We use Maven to execute our unit (and sometimes functional, but that’s another story) tests for a suite of applications my team works on. Some of our apps have quite a few tests, and even though each unit test is very fast (as good unit tests ought to be), running that many of them still takes a bit of time. We’re also burdened with a very slow CI server, unfortunately, which aggravates that situation.
Unit tests, by definition, do not rely on the operation of any other test – they are self-contained, stateless and repeatable. This means they’re ideally suited to running in parallel, and fortunately, that’s very easy to do with Maven.

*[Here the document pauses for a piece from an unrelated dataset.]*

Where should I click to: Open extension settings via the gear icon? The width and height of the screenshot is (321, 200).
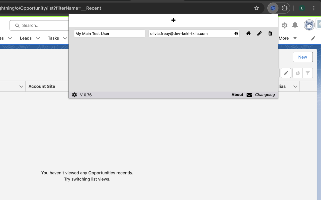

Maven uses the Surefire Plugin to do it’s test-running, and it’s configurable to run tests in parallel. Our project uses a parent pom (different from an aggregator pom) to specify common configuration, so our pom files stay lean. In our parent pom, we just add the following:
<plugin> <groupId>org.apache.maven.plugins</groupId> <artifactId>maven-surefire-plugin</artifactId> <version>2.5</version> <configuration> <parallel>methods</parallel> <threadCount>20</threadCount> </configuration> </plugin>
And we’ve told Maven to run our tests in a maximum of 20 threads, and to make each method run in parallel. (There are other options here for only running classes in parallel, etc, which might be helpful for functional tests).
Just doing that took a minute off the time of a couple of our builds, and a bit off the time of even some of the smaller ones. Of course, it’s even more effective if you’re running on a multicore machine, but even the feeble VM running our CI was faster with it there.